= Progressive provisioning =

Progressive provisioning is a term used in entomology to refer to a form of parental behavior in which an adult (most commonly a hymenopteran such as a bee or wasp) feeds its larvae directly after they have hatched, feeding each larva repeatedly until it has completed development. The food is typically in the form of masticated or immobilized prey items (in predatory wasps), or regurgitated nectar mixed with pollen (in bees); only rarely are other sorts of food resources used (such as glandular secretions, or carrion). While this sort of direct and repetitive feeding of offspring is extremely common in groups such as birds and mammals, it is far less common among insects, with the exception of eusocial insects (one of the defining features of eusociality is cooperative brood care). Accordingly, progressive provisioning is universal among ants, and widespread among the social bees and wasps. Certain nonsocial wasps also rear their young with this type of feeding.
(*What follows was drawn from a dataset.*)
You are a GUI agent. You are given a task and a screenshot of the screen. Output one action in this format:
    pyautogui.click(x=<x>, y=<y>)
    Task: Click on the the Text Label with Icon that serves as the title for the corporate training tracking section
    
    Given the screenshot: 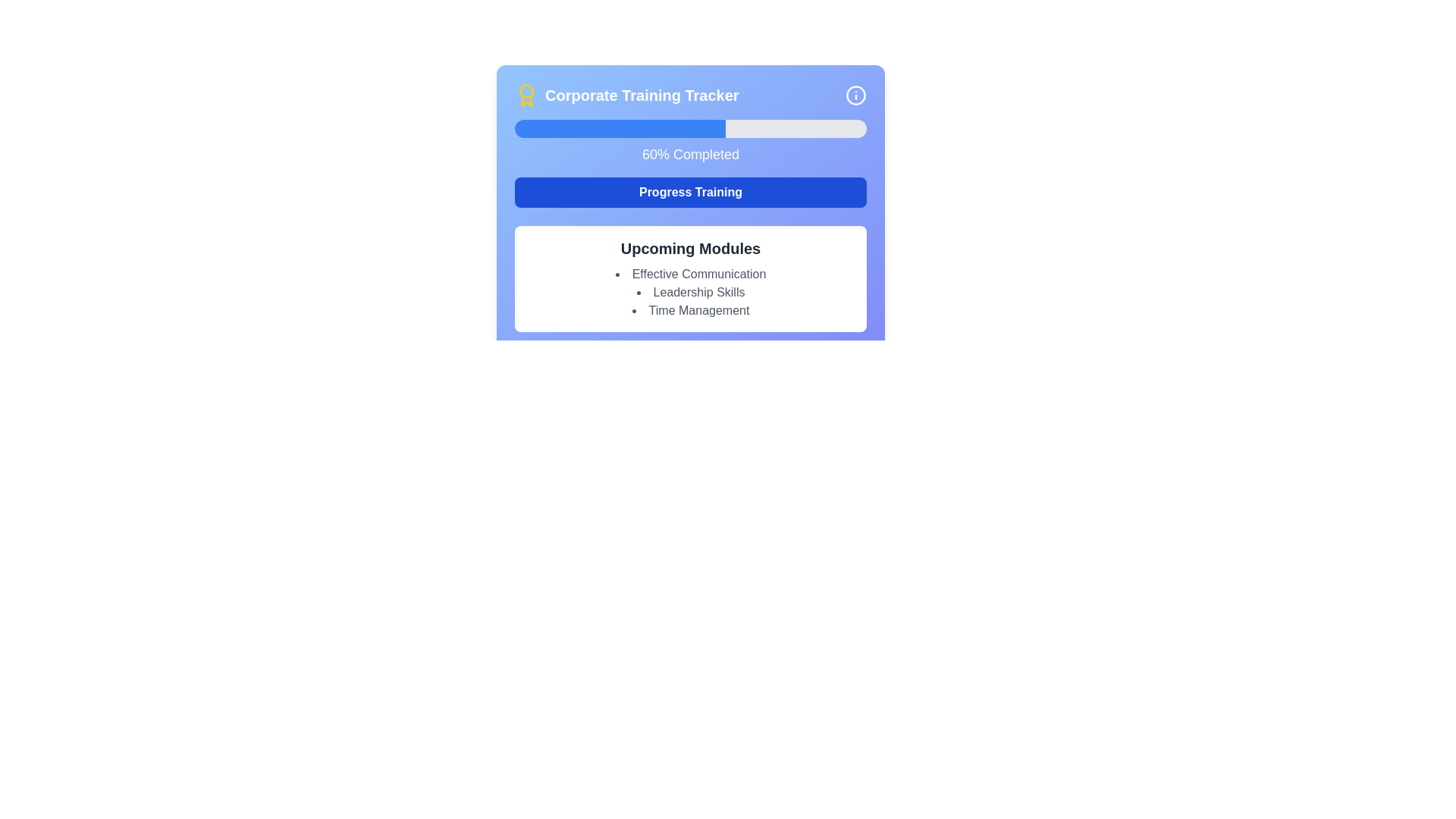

Young termites (and other hemimetabolous insects) are able to feed themselves, and therefore do not demonstrate any form of provisioning.

One of the only well-known examples of progressive provisioning outside of the Hymenoptera are the burying beetles, which care for their larvae and supply them with a mass of carrion, which the adults chew and regurgitate to the developing larvae.

Many eusocial bees, such as stingless bees and halictids, practice mass provisioning, where all of the larval food is supplied before the egg is laid.